• _Exercise requirements_
In the entries below, begin at the line that has "How do I perform: Open", stop after the line that has "The image size", and output those lines exactly with no pictures.

• _Task data_
- Opening Delimiter -

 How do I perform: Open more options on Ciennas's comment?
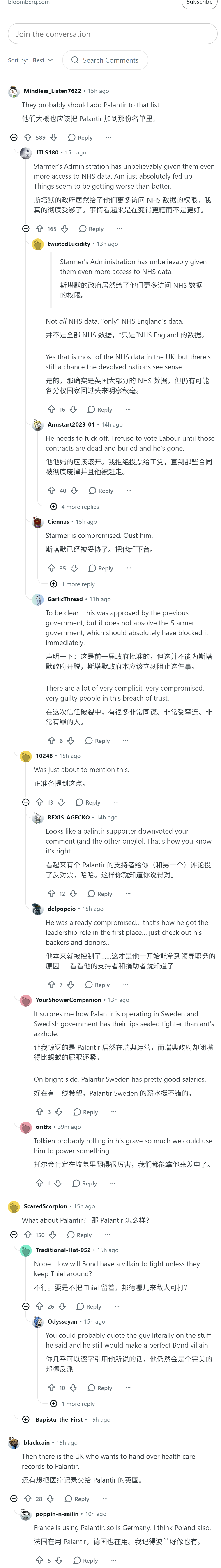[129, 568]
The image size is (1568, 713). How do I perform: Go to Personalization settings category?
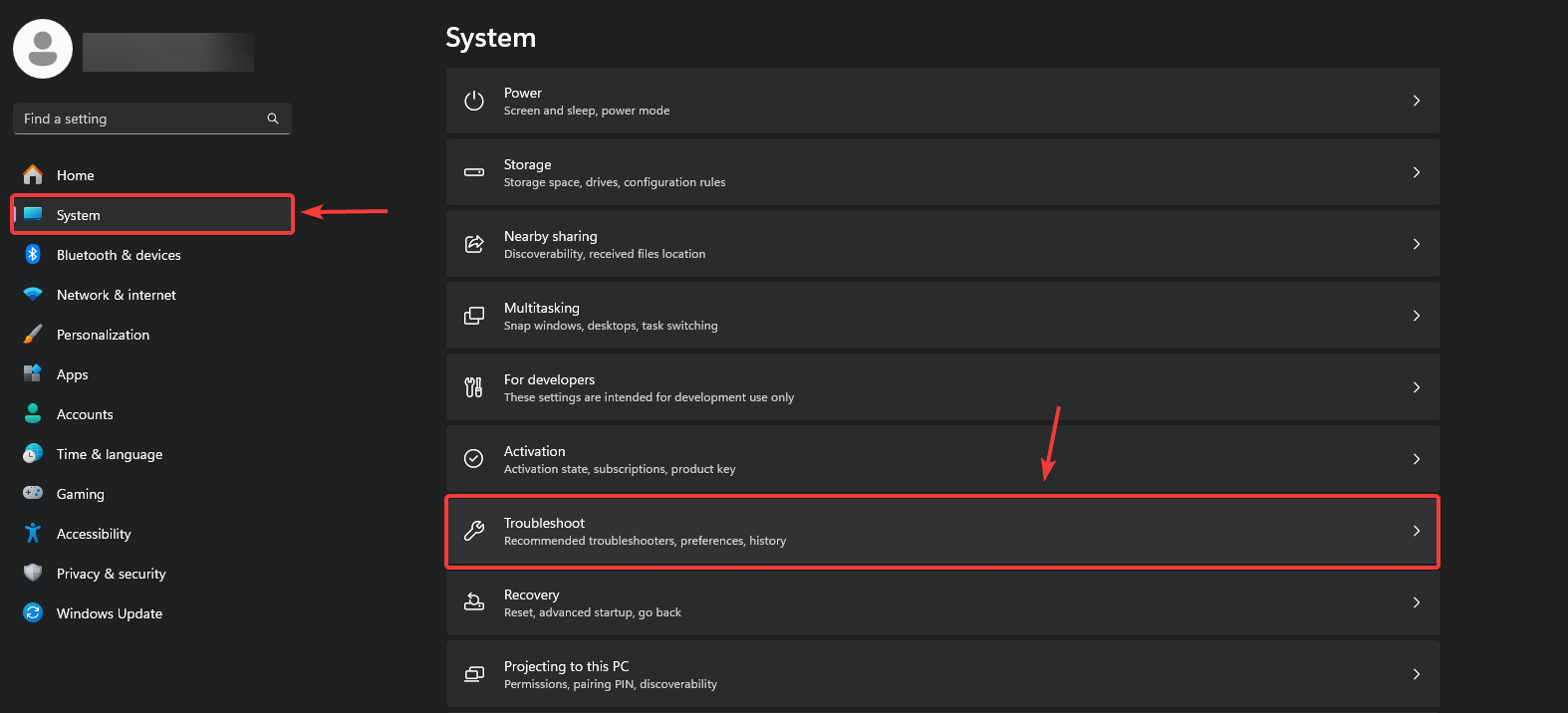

- Closing Delimiter -
- Opening Delimiter -

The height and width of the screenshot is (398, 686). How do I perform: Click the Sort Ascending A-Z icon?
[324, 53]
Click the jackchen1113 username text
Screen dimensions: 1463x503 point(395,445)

- Closing Delimiter -

• _Answer to this problem_
 How do I perform: Open more options on Ciennas's comment?
[129, 568]
The image size is (1568, 713). How do I perform: Go to Personalization settings category?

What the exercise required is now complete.